Main Information That Is Related To The Cystic Fibrosis
Cystic Fibrosis is a genetic disease that causes inefficient osmosis into the alveoli causing the mucus to become heavy and thick. Due to this, people suffering from this disease have trouble removing dust and bacteria from their lungs and Trachea. Small hair strands in your throat, called cilia, waft upwards and out of your windpipe. This wafting effect is useful for pushing mucus out of your throat. The whole point for mucus is to trap bacteria and dust from reaching the alveoli cell’s membranes. Whilst the mucus is pushed up and out of your throat, it carries all the pathogens and dust along with it to be deposited into the highly acidic stomach; killing all the bacteria. Due to the Cystic Fibrosis Transmembrane conductance Regulator (CFTR) gene mutation, the mucus is now thick making it harder to exit the trachea and cause food digestion problems since it starts to clog the pancreas.

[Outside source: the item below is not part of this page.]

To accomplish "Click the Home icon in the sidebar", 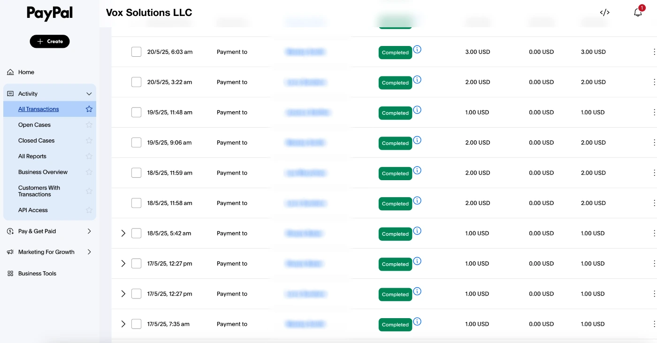I will tap(10, 72).

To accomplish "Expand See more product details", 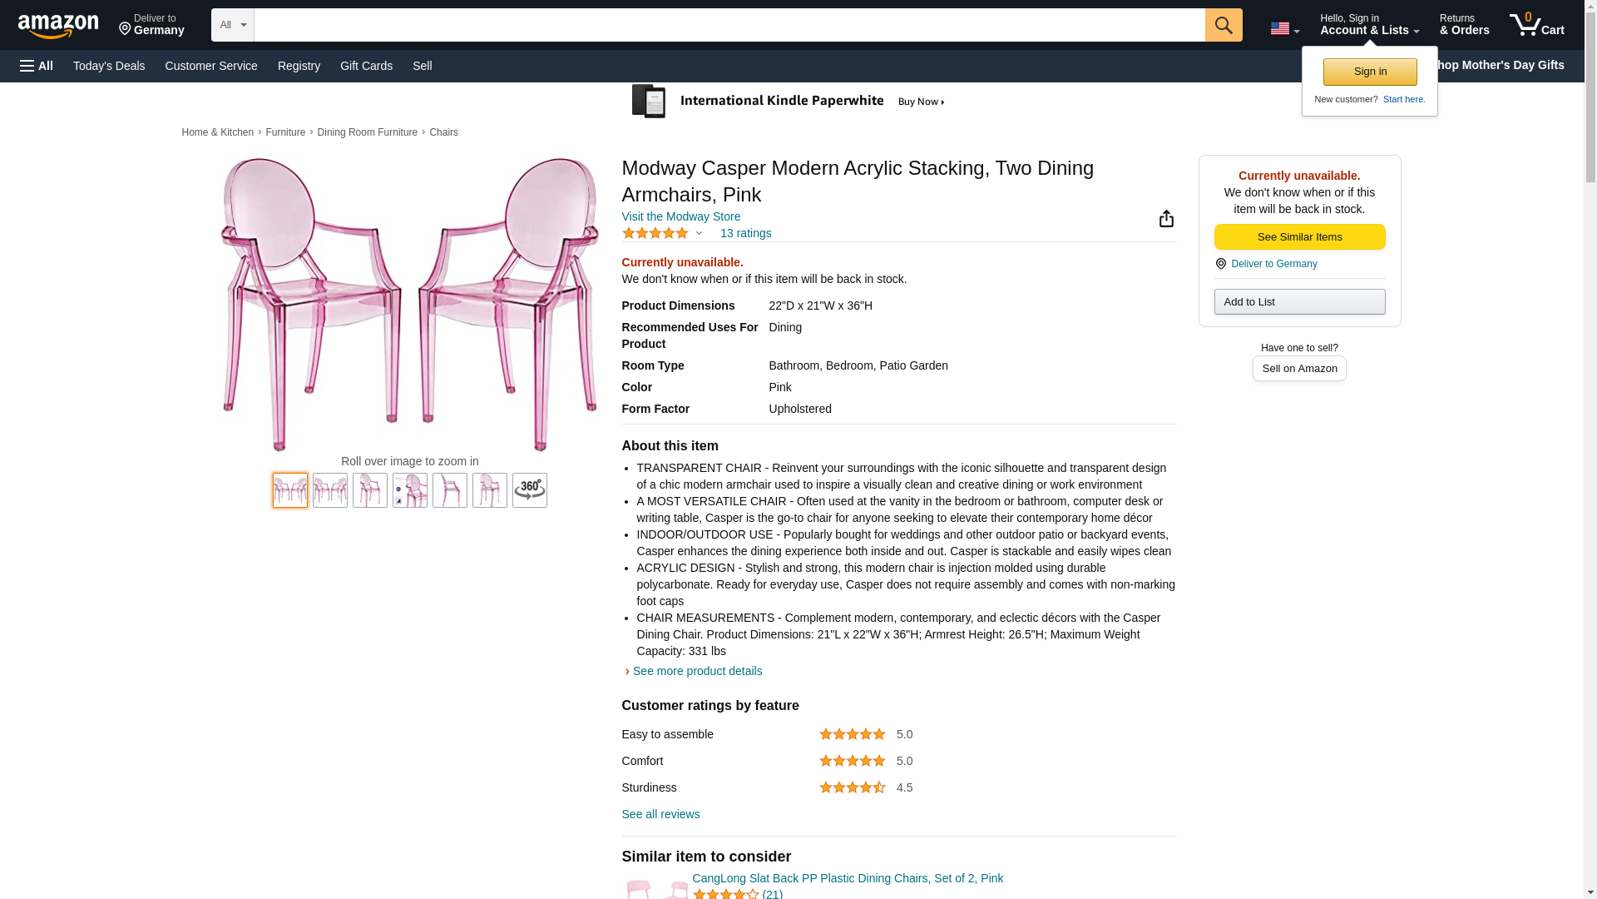I will (696, 671).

- Recurring chest infections
- Wheezing, coughing, shortness of breath
- Difficulty putting on weight and growing
- Diarrhea, constipation
- Meconium Ileus
Types of Mutations
CFTR mutations have been divided into 6 categories. Class-1 includes nonsense, most frameshift, and large deletions which cause premature stop codon resulting in defective protein synthesis and no CFTR protein is expressed. Class-II includes some missense mutations and in-frame deletions that disrupt the CFTR protein folding. Misfolded protein is not transported to the cell surface. Class-III includes some missense mutations resulting in the substitution of amino acids disrupting the regulation of the CFTR channel. This means reduced or lack of CFTR channel opening. Class-IV includes some missense mutations which result in changes to the CFTR protein structure that forms the pores of the CFTR channel. The misshaped CFTR pores can restrict the Cl- ions through the channel. Class-V includes the missense mutations resulting in alternative splicing that disrupt the mRNA processing. Due to this very small amount of CFTR protein is synthesized. Class-VI includes different types of mutations that increase the turnover of CFTR protein on the cell surface. In this case, the CFTR protein is unstable and gets quickly degraded. One example is the delta F508 gene mutation which involves the deletion of the 508th triplet (hence the name delta F508). This specific mutation is responsible for 70% of all cystic fibrosis cases.
Cystic fibrosis is associated with very frequent coughing for the patients, blistering the alveoli and throat. The mucus becomes thick as the delta F508 gene mutation induces the chlorine concentration to increase on the inside of the cell, as shown in the diagram above. Due to this, osmosis causes the water to rush into the cell, leaving the outside of the cell with a very low water concentration and making the mucus dense and viscous.